━━ RECORDED INFORMATION

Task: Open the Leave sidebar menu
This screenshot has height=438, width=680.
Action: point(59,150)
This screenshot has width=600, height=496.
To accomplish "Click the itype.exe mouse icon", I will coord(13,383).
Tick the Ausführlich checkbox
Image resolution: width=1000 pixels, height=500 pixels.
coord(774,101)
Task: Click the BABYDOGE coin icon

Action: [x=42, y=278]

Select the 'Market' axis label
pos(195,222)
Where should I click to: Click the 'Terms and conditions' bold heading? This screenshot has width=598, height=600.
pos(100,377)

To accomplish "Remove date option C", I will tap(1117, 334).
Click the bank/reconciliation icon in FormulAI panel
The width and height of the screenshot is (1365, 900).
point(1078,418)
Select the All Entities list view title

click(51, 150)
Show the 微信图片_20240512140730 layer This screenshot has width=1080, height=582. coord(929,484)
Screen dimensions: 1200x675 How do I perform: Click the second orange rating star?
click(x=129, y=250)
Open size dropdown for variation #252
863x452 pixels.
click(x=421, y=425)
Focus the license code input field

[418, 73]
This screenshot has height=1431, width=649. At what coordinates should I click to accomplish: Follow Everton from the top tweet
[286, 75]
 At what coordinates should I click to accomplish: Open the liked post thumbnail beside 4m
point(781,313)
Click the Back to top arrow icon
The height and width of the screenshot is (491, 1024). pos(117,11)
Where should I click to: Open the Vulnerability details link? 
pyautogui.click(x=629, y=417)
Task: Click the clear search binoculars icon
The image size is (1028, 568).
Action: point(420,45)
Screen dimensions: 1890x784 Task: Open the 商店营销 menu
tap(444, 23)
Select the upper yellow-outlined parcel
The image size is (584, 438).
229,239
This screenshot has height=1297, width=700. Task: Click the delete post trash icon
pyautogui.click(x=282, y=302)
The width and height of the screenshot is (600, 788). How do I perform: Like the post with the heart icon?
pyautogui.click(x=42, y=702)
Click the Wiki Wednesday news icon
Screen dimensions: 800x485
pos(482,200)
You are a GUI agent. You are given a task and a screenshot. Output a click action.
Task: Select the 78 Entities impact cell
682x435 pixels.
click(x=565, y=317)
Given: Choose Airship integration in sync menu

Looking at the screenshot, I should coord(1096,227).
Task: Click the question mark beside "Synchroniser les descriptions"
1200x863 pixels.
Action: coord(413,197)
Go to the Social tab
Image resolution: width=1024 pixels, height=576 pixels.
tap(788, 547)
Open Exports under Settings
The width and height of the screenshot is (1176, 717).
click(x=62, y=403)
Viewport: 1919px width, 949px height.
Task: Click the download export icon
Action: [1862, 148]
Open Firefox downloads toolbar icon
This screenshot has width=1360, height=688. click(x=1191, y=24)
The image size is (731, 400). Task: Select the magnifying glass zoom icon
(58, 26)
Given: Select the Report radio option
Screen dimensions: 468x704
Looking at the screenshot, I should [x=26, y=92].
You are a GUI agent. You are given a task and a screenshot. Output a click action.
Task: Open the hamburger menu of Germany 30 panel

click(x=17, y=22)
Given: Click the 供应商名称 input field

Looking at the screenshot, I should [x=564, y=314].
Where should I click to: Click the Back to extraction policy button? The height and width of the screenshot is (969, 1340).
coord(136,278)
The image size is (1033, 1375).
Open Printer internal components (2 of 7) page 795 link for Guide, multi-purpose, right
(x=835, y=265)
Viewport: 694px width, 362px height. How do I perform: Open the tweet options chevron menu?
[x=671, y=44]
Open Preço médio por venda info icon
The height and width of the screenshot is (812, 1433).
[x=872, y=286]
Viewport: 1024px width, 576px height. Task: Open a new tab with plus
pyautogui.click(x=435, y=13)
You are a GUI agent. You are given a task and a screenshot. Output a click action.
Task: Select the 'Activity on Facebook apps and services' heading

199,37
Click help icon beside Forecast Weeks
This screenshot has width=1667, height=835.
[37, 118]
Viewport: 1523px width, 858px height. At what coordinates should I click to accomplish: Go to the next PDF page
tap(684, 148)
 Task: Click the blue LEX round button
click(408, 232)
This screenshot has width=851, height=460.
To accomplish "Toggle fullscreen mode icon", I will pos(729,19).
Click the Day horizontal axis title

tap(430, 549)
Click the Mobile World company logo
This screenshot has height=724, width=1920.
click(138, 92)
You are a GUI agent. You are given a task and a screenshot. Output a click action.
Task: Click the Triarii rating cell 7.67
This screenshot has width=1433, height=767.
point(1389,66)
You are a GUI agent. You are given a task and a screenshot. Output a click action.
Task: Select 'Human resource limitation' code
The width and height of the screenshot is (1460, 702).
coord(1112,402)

━━━━

> [PROBLEM DETAILS]: Your answer must be the lines above from the one containing "1200x863 pixels." to the one containing "Task: Click the Triarii rating cell 7.67", both included, restated word for word.

> [RESULT]:
1200x863 pixels.
Action: coord(413,197)
Go to the Social tab
Image resolution: width=1024 pixels, height=576 pixels.
tap(788, 547)
Open Exports under Settings
The width and height of the screenshot is (1176, 717).
click(x=62, y=403)
Viewport: 1919px width, 949px height.
Task: Click the download export icon
Action: [1862, 148]
Open Firefox downloads toolbar icon
This screenshot has width=1360, height=688. click(x=1191, y=24)
The image size is (731, 400). Task: Select the magnifying glass zoom icon
(58, 26)
Given: Select the Report radio option
Screen dimensions: 468x704
Looking at the screenshot, I should [x=26, y=92].
You are a GUI agent. You are given a task and a screenshot. Output a click action.
Task: Open the hamburger menu of Germany 30 panel

click(x=17, y=22)
Given: Click the 供应商名称 input field

Looking at the screenshot, I should [x=564, y=314].
Where should I click to: Click the Back to extraction policy button? The height and width of the screenshot is (969, 1340).
coord(136,278)
The image size is (1033, 1375).
Open Printer internal components (2 of 7) page 795 link for Guide, multi-purpose, right
(x=835, y=265)
Viewport: 694px width, 362px height. How do I perform: Open the tweet options chevron menu?
[x=671, y=44]
Open Preço médio por venda info icon
The height and width of the screenshot is (812, 1433).
[x=872, y=286]
Viewport: 1024px width, 576px height. Task: Open a new tab with plus
pyautogui.click(x=435, y=13)
You are a GUI agent. You are given a task and a screenshot. Output a click action.
Task: Select the 'Activity on Facebook apps and services' heading

199,37
Click help icon beside Forecast Weeks
This screenshot has width=1667, height=835.
[37, 118]
Viewport: 1523px width, 858px height. At what coordinates should I click to accomplish: Go to the next PDF page
tap(684, 148)
 Task: Click the blue LEX round button
click(408, 232)
This screenshot has width=851, height=460.
To accomplish "Toggle fullscreen mode icon", I will pos(729,19).
Click the Day horizontal axis title

tap(430, 549)
Click the Mobile World company logo
This screenshot has height=724, width=1920.
click(138, 92)
You are a GUI agent. You are given a task and a screenshot. Output a click action.
Task: Click the Triarii rating cell 7.67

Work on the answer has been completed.